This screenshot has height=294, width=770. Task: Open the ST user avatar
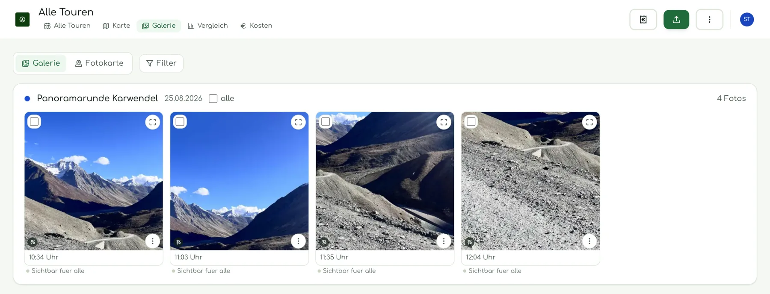(x=747, y=19)
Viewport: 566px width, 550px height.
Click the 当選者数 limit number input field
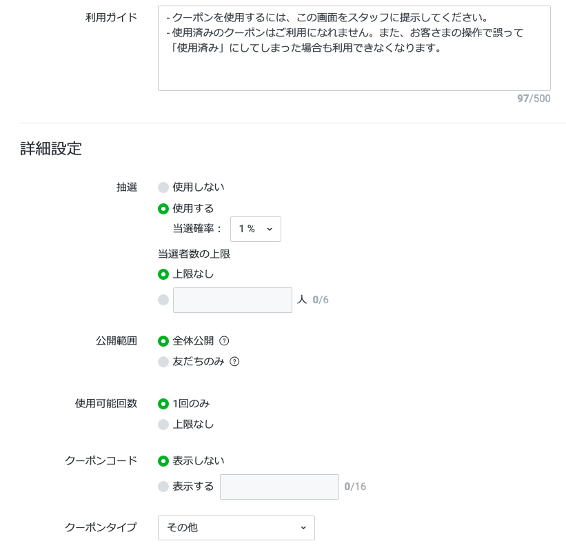pyautogui.click(x=232, y=300)
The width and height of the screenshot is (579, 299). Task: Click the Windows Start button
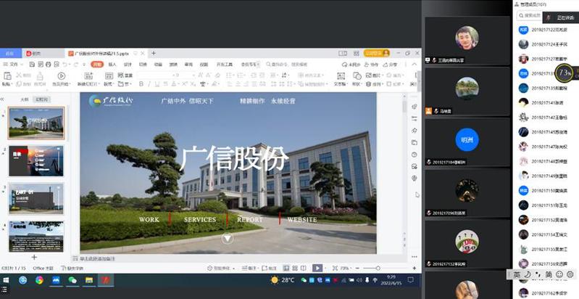coord(7,280)
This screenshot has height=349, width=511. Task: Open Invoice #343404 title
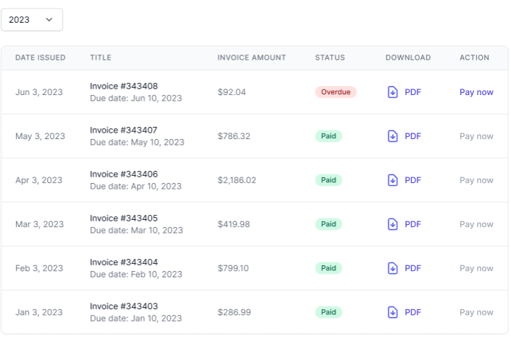(123, 262)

[EXERCISE]
Output each line above exactly. Skip the images.

[TASK ANSWER]
This screenshot has height=294, width=770. Task: Open the ST user avatar
(x=747, y=19)
Viewport: 566px width, 550px height.
Click the 当選者数 limit number input field
pyautogui.click(x=232, y=300)
The width and height of the screenshot is (579, 299). Task: Click the Windows Start button
coord(7,280)
This screenshot has height=349, width=511. Task: Open Invoice #343404 title
(123, 262)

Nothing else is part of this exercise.